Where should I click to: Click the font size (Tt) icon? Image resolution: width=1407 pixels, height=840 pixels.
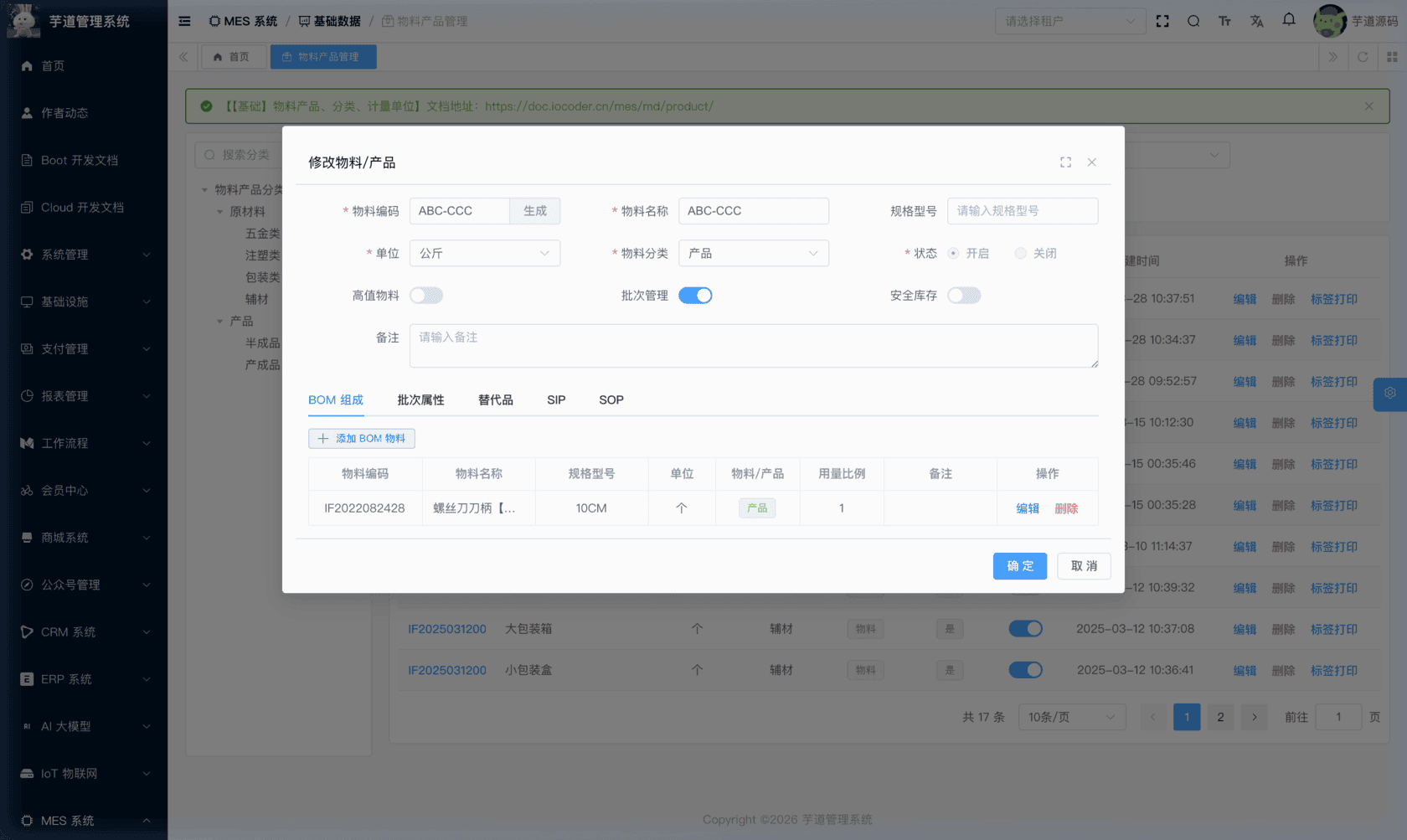[x=1224, y=21]
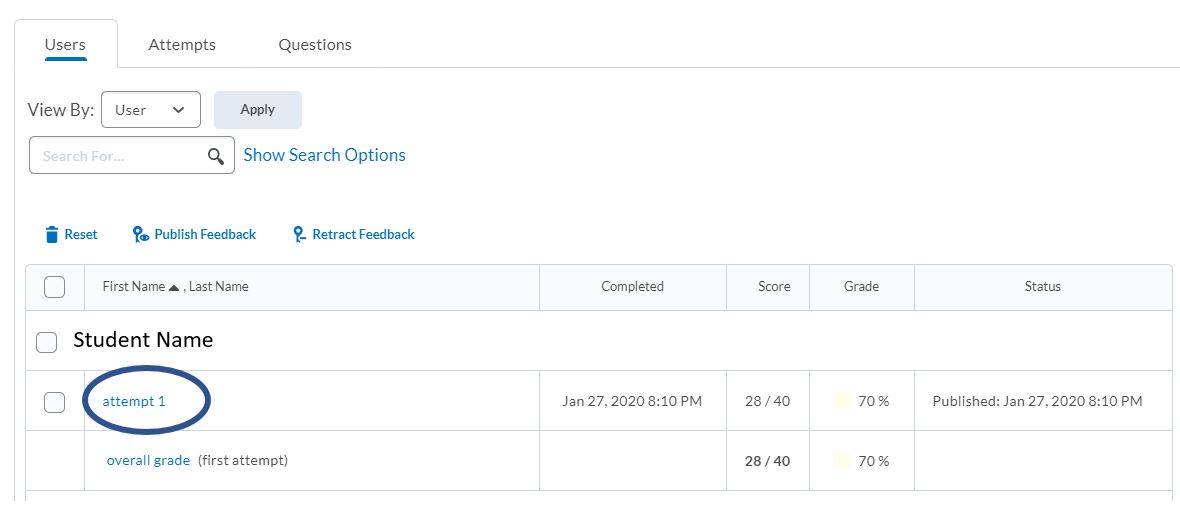Check the Student Name checkbox
The width and height of the screenshot is (1180, 507).
47,342
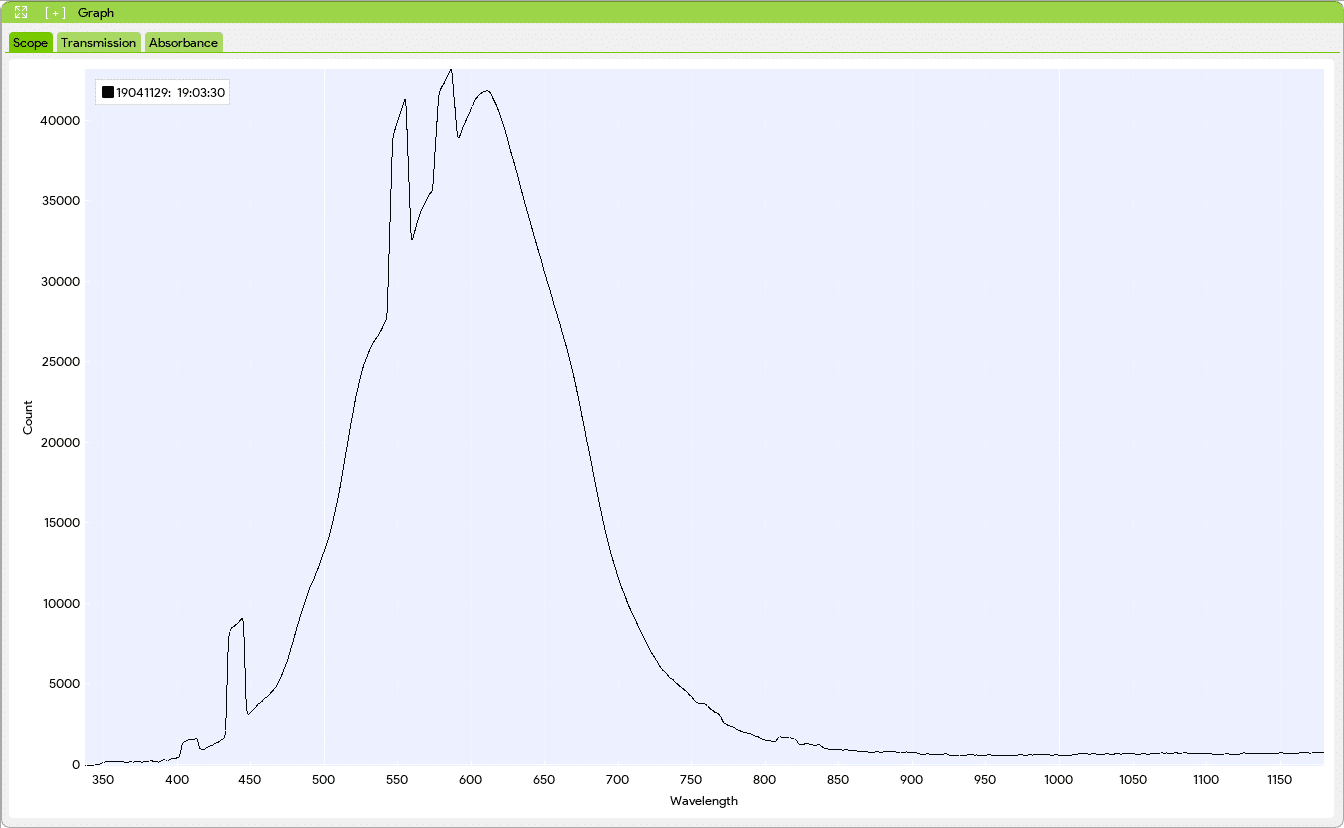
Task: Open the Absorbance tab
Action: 183,42
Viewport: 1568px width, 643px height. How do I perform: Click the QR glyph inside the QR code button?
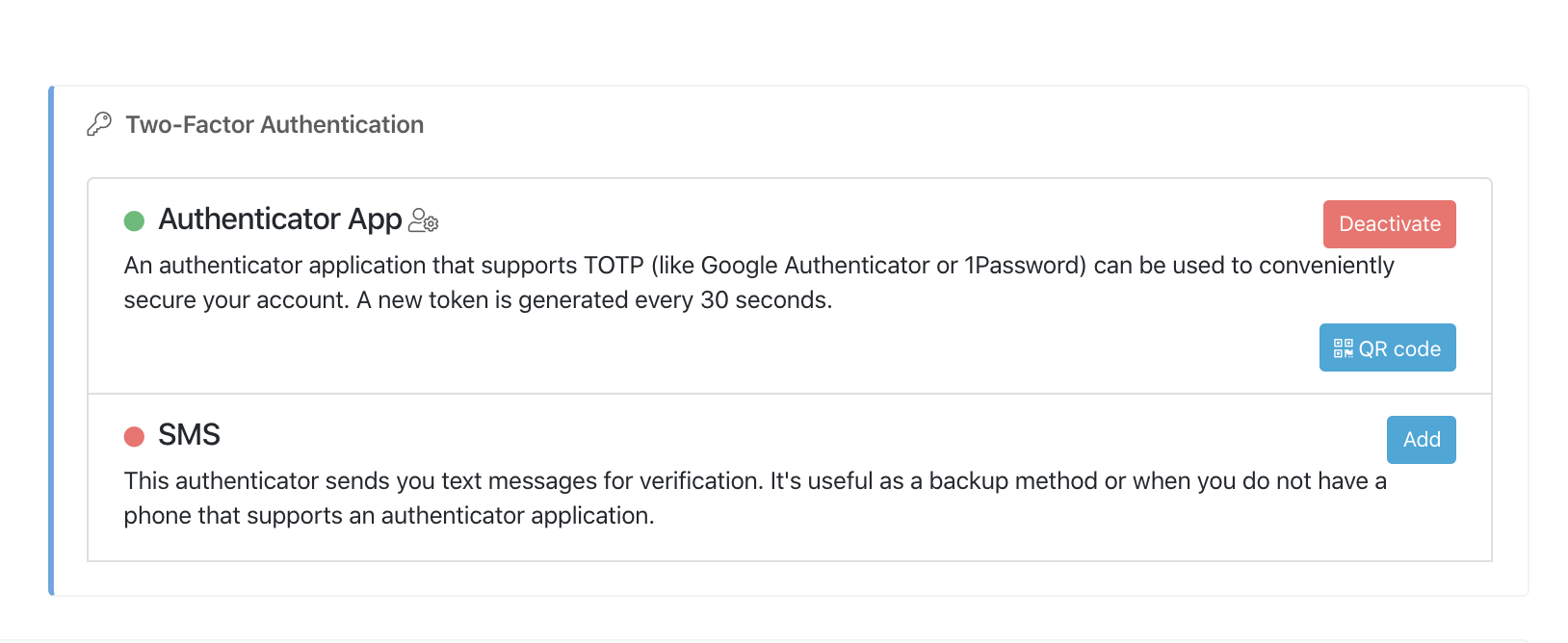1343,347
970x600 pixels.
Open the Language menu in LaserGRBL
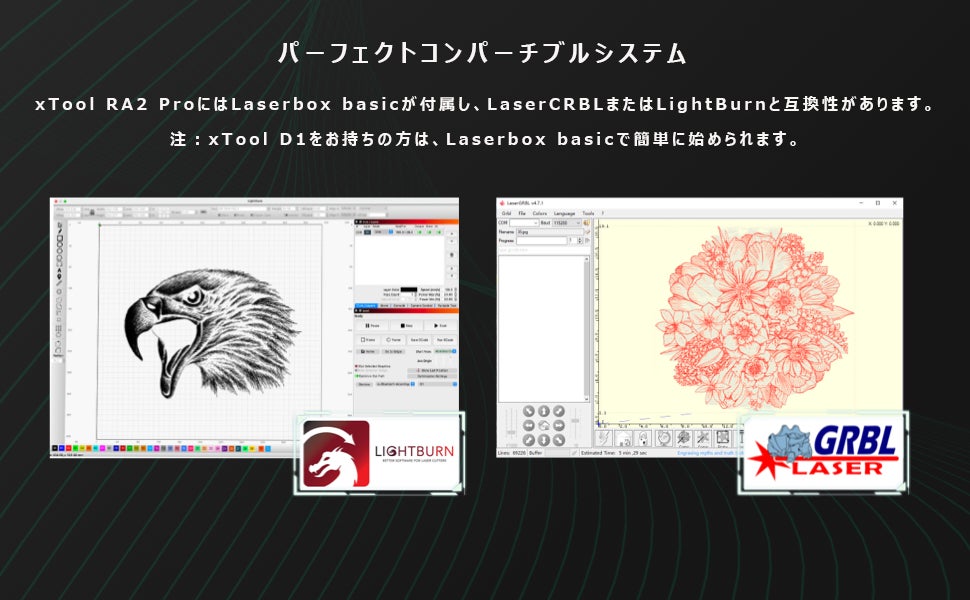(x=564, y=213)
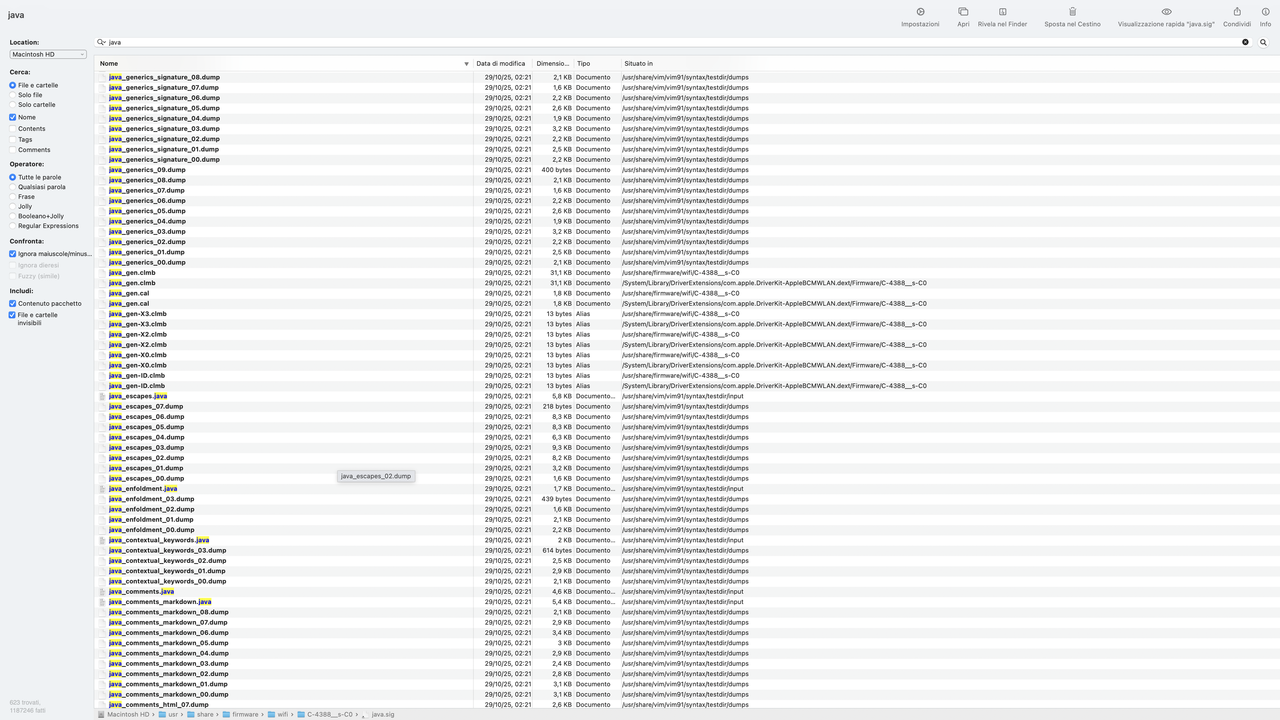Toggle "File e cartelle invisibili" option

[x=10, y=314]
——————————
Revise the material above by replacing every "pixels" with "px" and leaving everything else unchanged. Omit the pictures.

# Reply
Where should I click to: Click the font size (Tt) icon? Image resolution: width=1407 px, height=840 px.
[x=1224, y=21]
Check the Student Name checkbox
The width and height of the screenshot is (1180, 507).
47,342
Task: Open the Absorbance tab
Action: 183,42
Viewport: 1568px width, 643px height. How do I perform: Click the QR glyph inside the QR code button?
1343,347
970x600 px.
Open the Language menu in LaserGRBL
(x=564, y=213)
Toggle "File e cartelle invisibili" option

[x=10, y=314]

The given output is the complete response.